DHHS guidance under review “right now” on masks, schools :: WRAL.com

The North Carolina Department of Health and Human Services on Thursday released an updated COVID-19 guidance toolkit for public schools.

In-person learning and keeping children and staff in schools while decreasing risk of transmission of COVID-19 is the priority for these new guidelines.

One of the most significant updates the agency recommended involved how students handle COVID-19 exposure saying, “Individual contact tracing and exclusion from school of asymptomatic people after an identified exposure is no longer recommended statewide in K-12 schools.”

That means, effective on Monday, Feb. 21, students exposed to COVID-19 who don’t show any symptoms will be allowed to stay in the classroom.

It was not the change one of the state’s top republicans had asked for.

House Speaker Tim Moore wrote a letter to the governor Thursday, calling on his administration to change Department of Health and Human Services guidelines that the speaker said “have all but compelled local schools to keep their mask mandates in place.”

The toolkit still recommends that districts in high areas of COVID-19 spread have a universal masking rule in place for everyone older than two, and that schools can consider moving to mask optional when COVID-19 spread is defined as moderate or low by the CDC.

**Provided records**
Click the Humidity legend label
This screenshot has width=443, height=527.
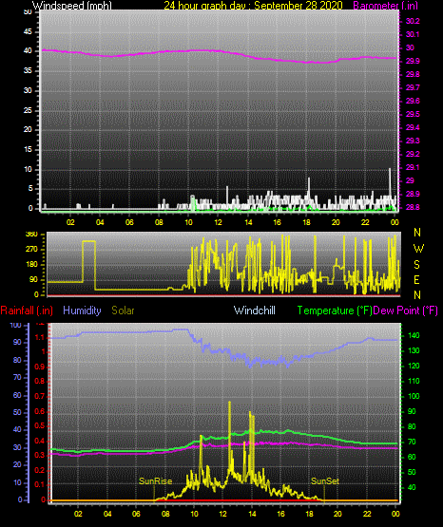(82, 311)
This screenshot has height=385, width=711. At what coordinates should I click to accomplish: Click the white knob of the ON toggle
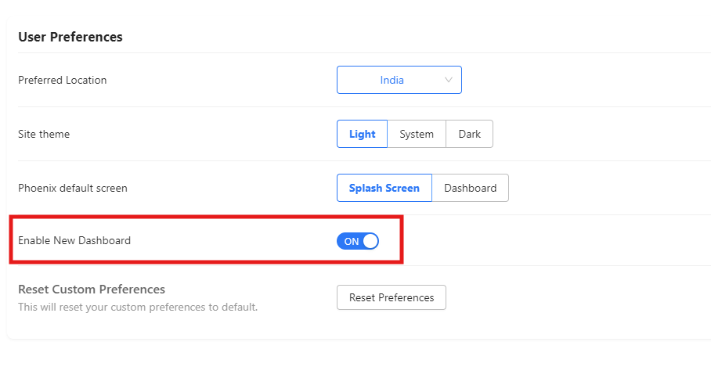pyautogui.click(x=370, y=241)
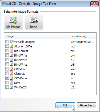Viewport: 100px width, 112px height.
Task: Select the Virtuelle Images disc icon
Action: 12,42
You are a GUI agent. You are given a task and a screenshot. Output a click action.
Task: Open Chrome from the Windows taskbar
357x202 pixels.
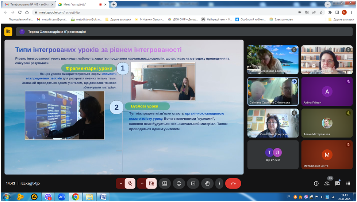75,197
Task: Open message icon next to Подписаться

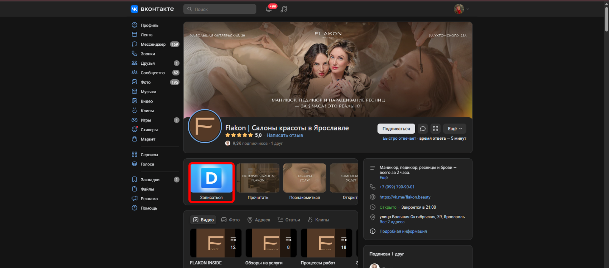Action: coord(423,129)
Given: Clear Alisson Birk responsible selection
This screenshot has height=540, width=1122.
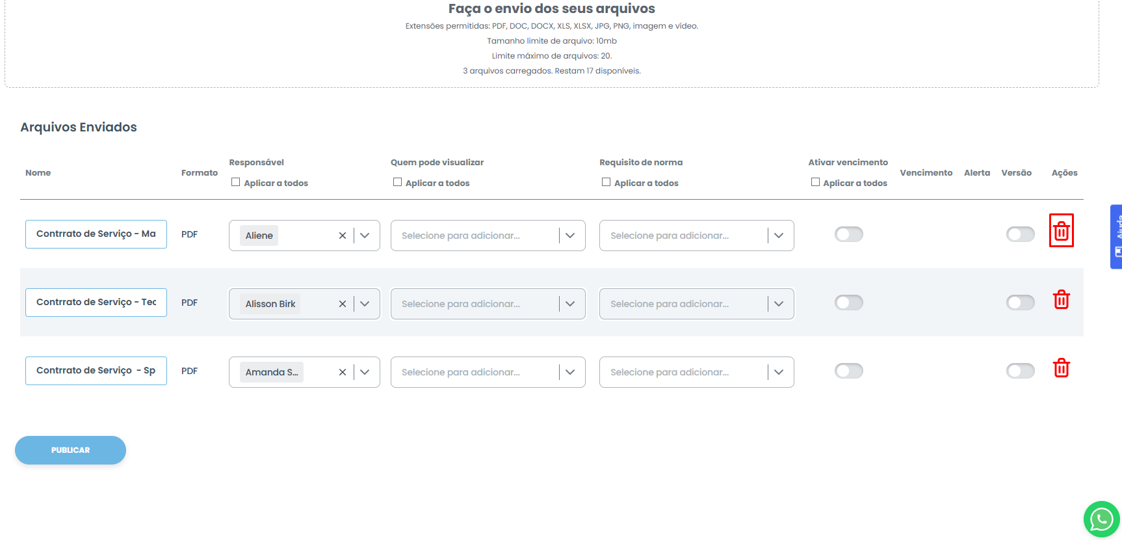Looking at the screenshot, I should (x=342, y=304).
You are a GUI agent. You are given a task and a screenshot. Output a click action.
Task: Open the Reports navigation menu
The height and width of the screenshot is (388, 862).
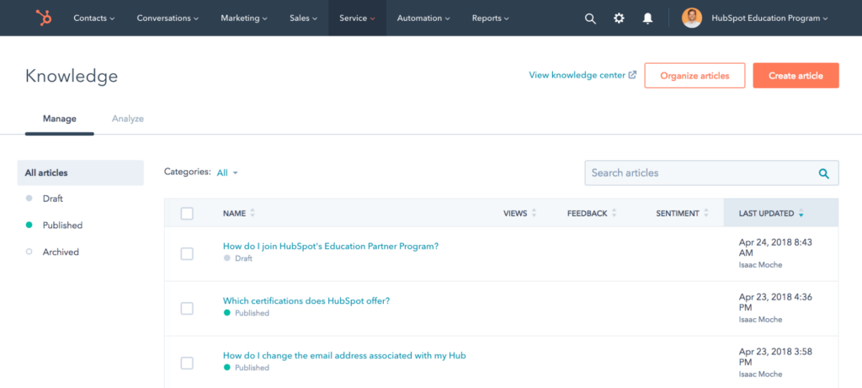click(491, 19)

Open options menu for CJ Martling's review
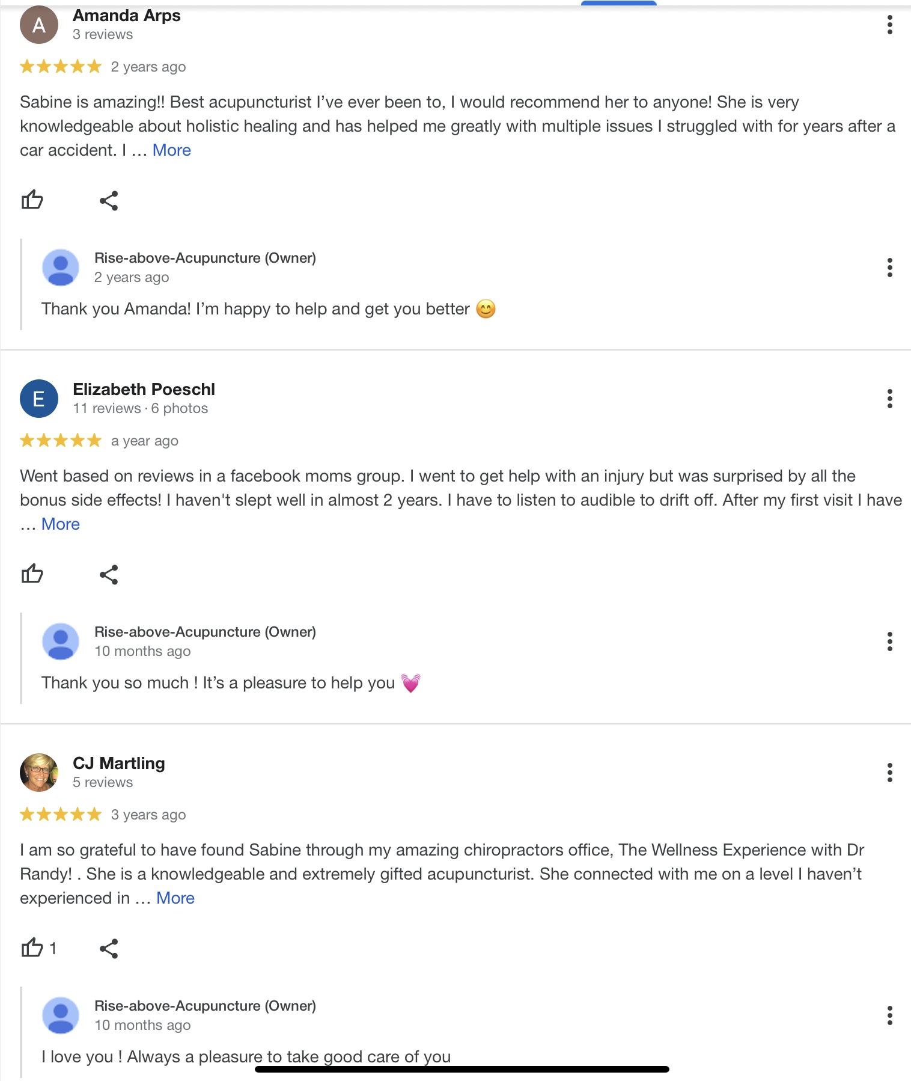(889, 773)
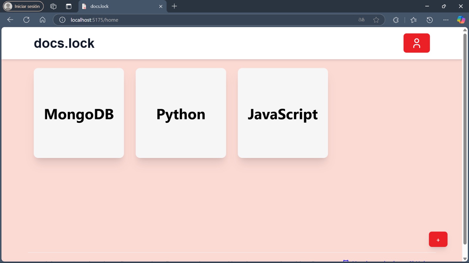Screen dimensions: 469x263
Task: Reload the page with refresh button
Action: pyautogui.click(x=26, y=20)
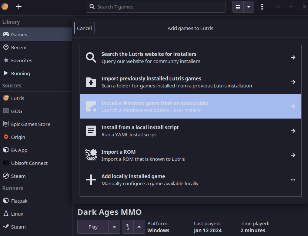Click the plus icon to add a game
Image resolution: width=308 pixels, height=236 pixels.
coord(19,7)
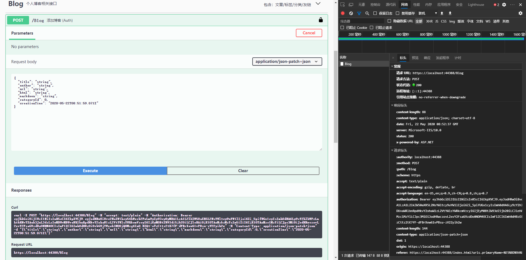Open the application/json-patch+json content type dropdown
The height and width of the screenshot is (260, 526).
click(x=287, y=61)
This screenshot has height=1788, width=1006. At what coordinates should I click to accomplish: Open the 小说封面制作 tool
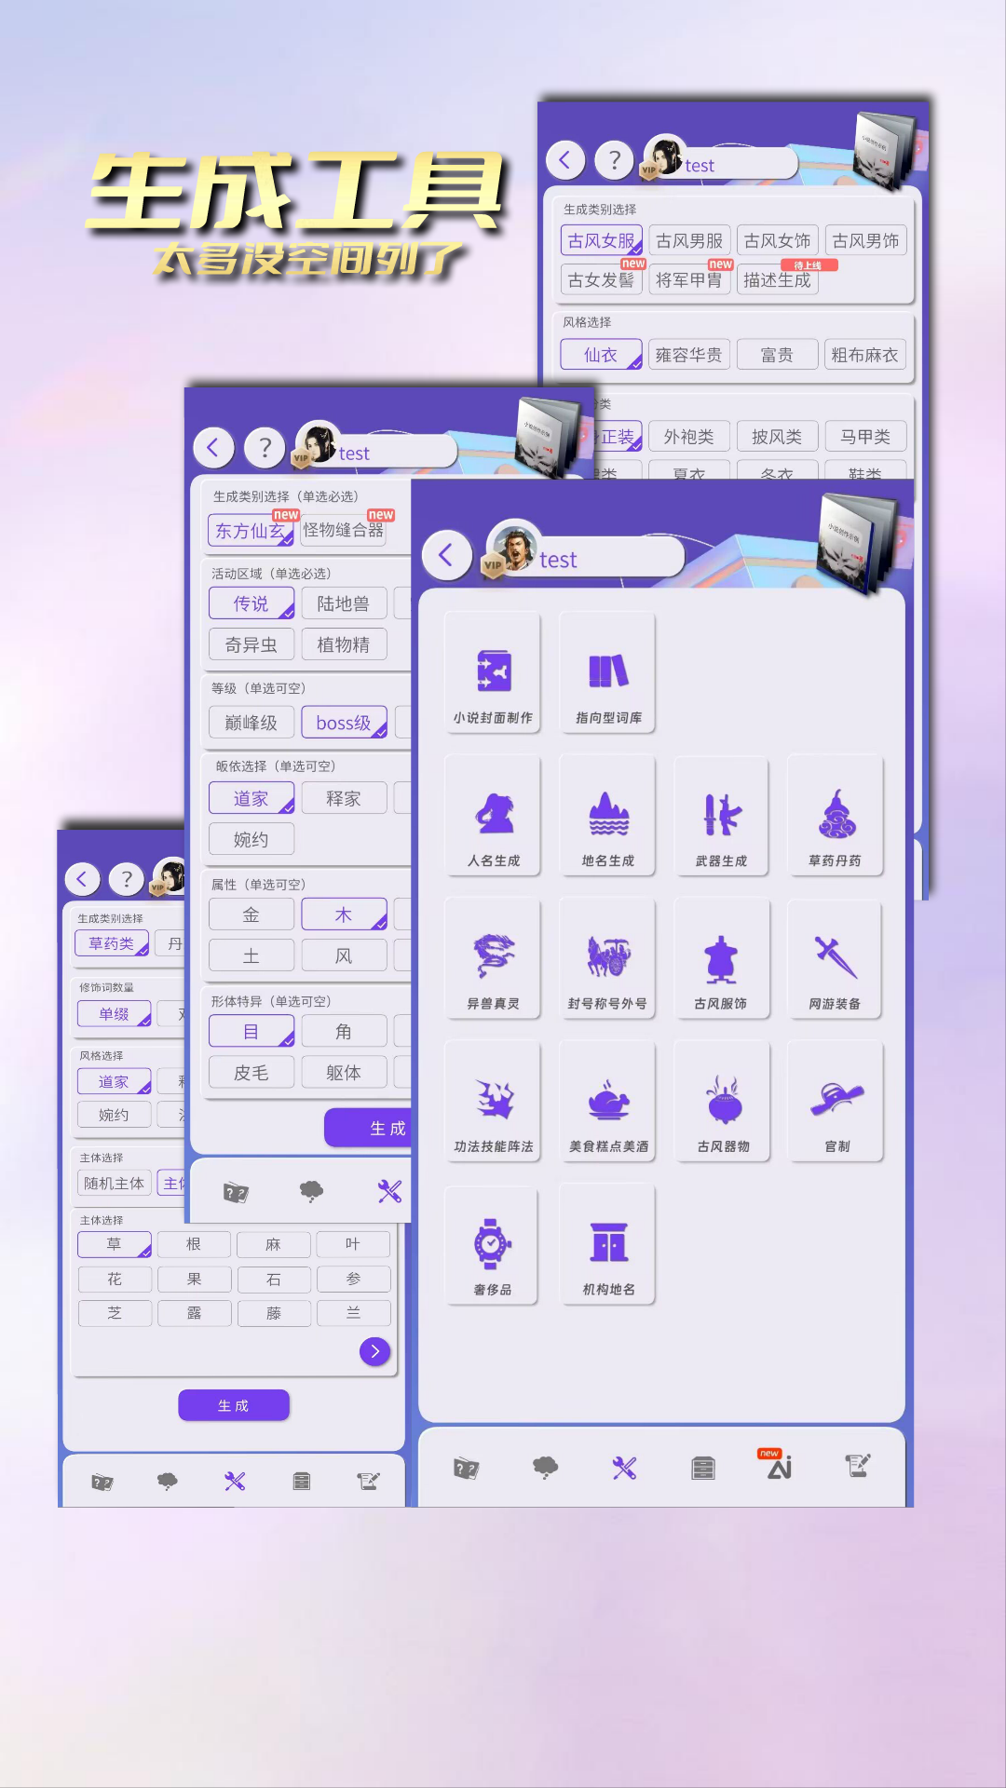click(493, 673)
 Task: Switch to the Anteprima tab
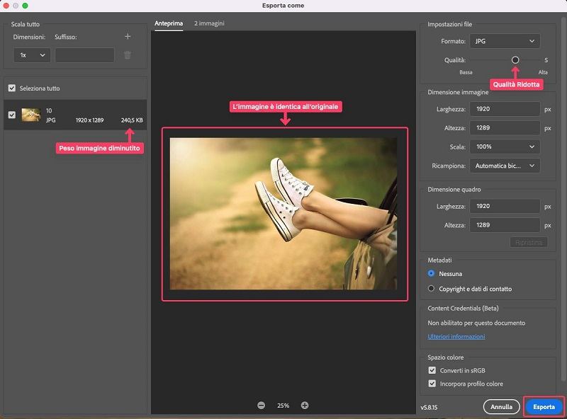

**What to do**
**a)** In the news report on school COVID-19 guidance, on what date are asymptomatic students exposed to COVID-19 allowed to stay in the classroom?
**b)** Write the next part of the news report on school COVID-19 guidance, picking up after its final sentence.
The data stands apart from the news report on school COVID-19 guidance.

**Outputs for the tasks**
**a)** Monday, Feb. 21.

**b)**
“I’m pleased and hopeful that we can get back to normal lives with the understanding that we’re all going to need to do things to make sure that we protect ourselves, dependent upon the risk,” Cooper said.

Cooper’s comments came during a Thursday morning visit to a childcare center in Goldsboro.

Governor Cooper specifically said with COVID-19 numbers falling, the state would be reviewing its mask guidance for schools.

But the new rules sent the same message: mask up in class.

Philip Hackley has two twin boys in first grade in Wake County schools.

“I’m excited about the idea of them being able to go to school without masks. I think it is to some extent limiting,” said Hackley.

He says after two years of pandemic rules, he’s ready for the day when they can learn without masks, but only if experts say the time is right.

“Our general position is that we don’t want our family to get sick and we don’t want to see anybody else get sick,” said Hackley. “As long as that’s what the science is telling us to do we’re happy to do it.”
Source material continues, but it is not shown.